** TEXTE SOURCE **
Devant un parterre de participants, le premier conférencier Alexis Niyibigira, psychologue a développé le thème sur « Comment lier la gestion des blessures du passé et la réconciliation », tout en insistant sur ce que souffrent les Burundais ?
Selon, lui les Burundais souffrent de ce que l’on appelle état de stress post-traumatique, ce qui signifie l’ensemble des troubles résultant de la confrontation d’un événement traumatique qui continue à perturber le fonctionnement psychique au fur du temps.
Et d’énumérer les grands symptômes qui symbolisent cette situation dont les reviviscences de l’événement, les sentiments d’évitement et l’hypervigilance.
Le conférencier a cité quatre piliers de la justice transitionnelle tels que développés par Louis Joinet dont le droit à la vérité, le droit à la réparation, le droit à la justice et le droit à la garantie de non répétition.
« Nulle part, on ne parle de la guérison psychologique », a fustigé le psychologue Alexis Niyibigira, tout en faisant observer : « La plupart des commissions vérité et réconciliation ont échoué parce qu’elles ont oublié le volet concernant la guérison des blessures ».
Et de faire un clin d’œil à la CVR que la guérison des blessures devrait faire partie de son travail au niveau de la réparation. « Sans la guérison des blessures, la réconciliation est impossible ou éphémère », a-t-il insisté.
Il faut un avenir partagé
Pour Alexis Niyibigira, le rôle de la réconciliation c’est d’arriver à un avenir partagé. Et de se poser la question de savoir si réellement au Burundi l’on a une vision partagée de l’avenir ? « Au Burundi l’on a ce que l’on appelle la concurrence victimaire. Certains pensent qu’ils ont souffert plus que les autres ».
Pour lui, il faut que les victimes se réconcilient avec leurs bourreaux tout en évitant l’amertume et la haine, qui selon lui, conduisent à l’autodestruction.
Le conférencier a fait savoir que la réconciliation exige du temps et l’espace pour le deuil. « Est-ce que les Burundais ont eu le temps de deuil, d’exprimer leur colère, de cicatriser leurs blessures ? », s’est-il interrogé.
Pour lui, du trauma individuel, on évolue vers le trauma collectif et par ricochet vers le trauma intergénérationnel. « C’est le trauma intergénérationnel qui explique le cycle des violences », a-t-il constaté.
Quid de la guérison ?

** DONNÉES FOURNIES **
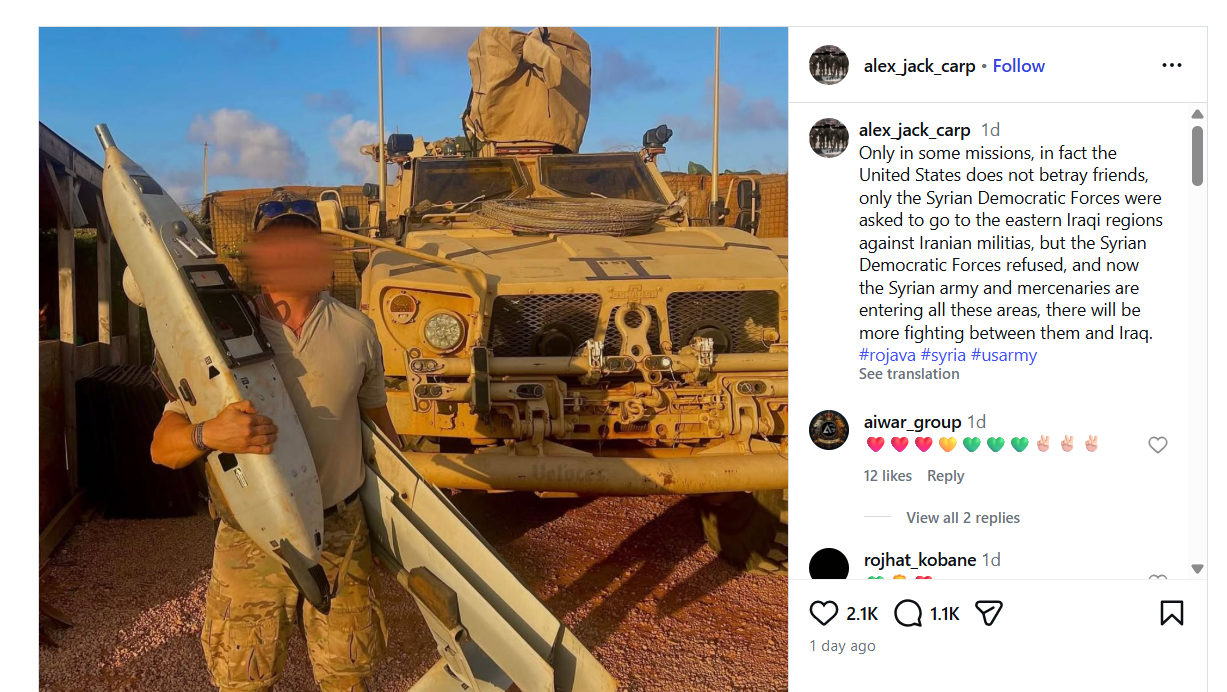
Task: Open alex_jack_carp header profile picture
Action: (x=829, y=65)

** CONSIGNES **
• 1. Recopiez le passage du texte source qui s'ouvre sur les mots contenant « Pour lui, il » et se clôt sur « conduisent à l’autodestruction. ».
• 2. Répondez aux questions suivantes d'après le texte source :
(a) Selon Alexis Niyibigira, de quel état souffrent les Burundais ?
(b) Par qui ont été développés les quatre piliers de la justice transitionnelle cités par le conférencier ?
(c) D'après le conférencier, qu'est-ce qui explique le cycle des violences ?
La liste fournie constitue un matériau indépendant du texte source.

** RÉPONSES POINT PAR POINT **
• 1.
Pour lui, il faut que les victimes se réconcilient avec leurs bourreaux tout en évitant l’amertume et la haine, qui selon lui, conduisent à l’autodestruction.

• 2.
(a) Ils souffrent d'un état de stress post-traumatique.
(b) Ils ont été développés par Louis Joinet.
(c) C'est le trauma intergénérationnel qui l'explique.